- [RECORDS FOR THE TASK]:
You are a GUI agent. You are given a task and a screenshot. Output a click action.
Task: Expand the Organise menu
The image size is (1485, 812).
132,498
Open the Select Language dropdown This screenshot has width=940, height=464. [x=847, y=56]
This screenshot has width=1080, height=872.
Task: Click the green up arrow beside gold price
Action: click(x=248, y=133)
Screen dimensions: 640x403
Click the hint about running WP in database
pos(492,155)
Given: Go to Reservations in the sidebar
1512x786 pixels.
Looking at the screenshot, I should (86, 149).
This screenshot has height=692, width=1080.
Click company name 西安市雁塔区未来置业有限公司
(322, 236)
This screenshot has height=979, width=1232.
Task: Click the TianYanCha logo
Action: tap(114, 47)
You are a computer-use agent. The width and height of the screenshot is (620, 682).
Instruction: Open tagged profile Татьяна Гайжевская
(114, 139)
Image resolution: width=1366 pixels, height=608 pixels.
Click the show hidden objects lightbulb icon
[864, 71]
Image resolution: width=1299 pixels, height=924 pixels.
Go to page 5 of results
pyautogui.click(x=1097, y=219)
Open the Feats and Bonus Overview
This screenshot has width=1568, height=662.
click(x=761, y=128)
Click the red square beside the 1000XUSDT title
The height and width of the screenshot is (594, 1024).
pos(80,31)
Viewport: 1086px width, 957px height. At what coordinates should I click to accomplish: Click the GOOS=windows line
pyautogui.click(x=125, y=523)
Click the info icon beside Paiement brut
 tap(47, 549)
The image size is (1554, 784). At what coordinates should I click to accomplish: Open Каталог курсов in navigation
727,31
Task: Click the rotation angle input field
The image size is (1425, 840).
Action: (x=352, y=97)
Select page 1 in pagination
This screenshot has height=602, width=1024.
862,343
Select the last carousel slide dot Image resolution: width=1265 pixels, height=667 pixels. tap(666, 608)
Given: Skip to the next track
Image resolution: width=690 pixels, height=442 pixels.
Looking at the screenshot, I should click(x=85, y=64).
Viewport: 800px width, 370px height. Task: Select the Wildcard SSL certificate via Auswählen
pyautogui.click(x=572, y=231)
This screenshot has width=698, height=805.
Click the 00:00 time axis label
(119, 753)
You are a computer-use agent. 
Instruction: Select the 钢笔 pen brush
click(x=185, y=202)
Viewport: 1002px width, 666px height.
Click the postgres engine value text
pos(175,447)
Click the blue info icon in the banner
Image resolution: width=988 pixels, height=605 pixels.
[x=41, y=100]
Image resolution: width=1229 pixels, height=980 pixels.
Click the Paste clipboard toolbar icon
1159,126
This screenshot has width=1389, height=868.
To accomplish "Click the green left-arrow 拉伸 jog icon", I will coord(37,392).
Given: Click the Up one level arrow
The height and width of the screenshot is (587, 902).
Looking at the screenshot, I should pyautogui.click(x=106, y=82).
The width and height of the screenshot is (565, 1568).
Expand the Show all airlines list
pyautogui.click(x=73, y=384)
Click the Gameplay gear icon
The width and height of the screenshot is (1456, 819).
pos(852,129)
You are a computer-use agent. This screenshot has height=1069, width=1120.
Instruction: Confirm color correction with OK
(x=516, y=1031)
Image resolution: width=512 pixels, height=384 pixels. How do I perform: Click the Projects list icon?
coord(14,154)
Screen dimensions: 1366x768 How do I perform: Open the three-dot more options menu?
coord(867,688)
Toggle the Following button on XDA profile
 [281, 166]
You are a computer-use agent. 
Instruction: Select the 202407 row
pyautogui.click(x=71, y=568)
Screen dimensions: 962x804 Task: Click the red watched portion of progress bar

- [PROBLEM TO WORK ON]: Copy the records above word for word, from the line containing "Select the last" to the line containing "pyautogui.click(x=73, y=384)", including both of those lines.

- [RESULT]:
Select the last carousel slide dot Image resolution: width=1265 pixels, height=667 pixels. tap(666, 608)
Given: Skip to the next track
Image resolution: width=690 pixels, height=442 pixels.
Looking at the screenshot, I should click(x=85, y=64).
Viewport: 800px width, 370px height. Task: Select the Wildcard SSL certificate via Auswählen
pyautogui.click(x=572, y=231)
This screenshot has width=698, height=805.
Click the 00:00 time axis label
(119, 753)
You are a computer-use agent. 
Instruction: Select the 钢笔 pen brush
click(x=185, y=202)
Viewport: 1002px width, 666px height.
Click the postgres engine value text
pos(175,447)
Click the blue info icon in the banner
Image resolution: width=988 pixels, height=605 pixels.
[x=41, y=100]
Image resolution: width=1229 pixels, height=980 pixels.
Click the Paste clipboard toolbar icon
1159,126
This screenshot has width=1389, height=868.
To accomplish "Click the green left-arrow 拉伸 jog icon", I will coord(37,392).
Given: Click the Up one level arrow
The height and width of the screenshot is (587, 902).
Looking at the screenshot, I should pyautogui.click(x=106, y=82).
The width and height of the screenshot is (565, 1568).
Expand the Show all airlines list
pyautogui.click(x=73, y=384)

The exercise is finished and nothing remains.